Originally posted by fred rosenberger:
1 in 10? really? that sounds high, doesn't it?
Yeah - horribly high. Though I've never been to Everest myself I have climbed with a good few people who have been there, including some who have guided on Everest. There was a simmilar theme from all of them about why so many die: too many people are too determined to turn back when things look dodgy. One guy told me there is a rule guides are supposed to follow: you set your plan for the accent in stone and don't deviate one iota (unless your change is to give the climb up). This is particularaly important when the altitude makes informed decision making pretty much an impossibility. Too many people have spent too much money and invested too much time in training to contemplate giving up even when the odds look staked strongly against them.

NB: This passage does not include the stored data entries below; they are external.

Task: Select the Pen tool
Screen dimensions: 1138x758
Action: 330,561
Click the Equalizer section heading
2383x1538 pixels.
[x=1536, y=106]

Anyone going up though, apparently still had confidence they were safe enough to continue, and chose to put getting to the top over saving another climber. Or so it seems to me, anyway
Me too. Its the same mindset that gets climbers in trouble though - climbers are too focused on their goal to remember that doing the humane/prudent thing is far more important. After the '96 disaster a story surfaced where a Japanese team had passed a (they thought) dying climber on the way up, making the judgement that he was beyound help. They could have used their spare oxygen and manpower to carry him off the hill and he might have survived. Instead they carried on for the summit. On their way back down (two days later) the man was still alive, though probably by then genuinely beyond saving. A nasty story, but unfortunately not a one-off.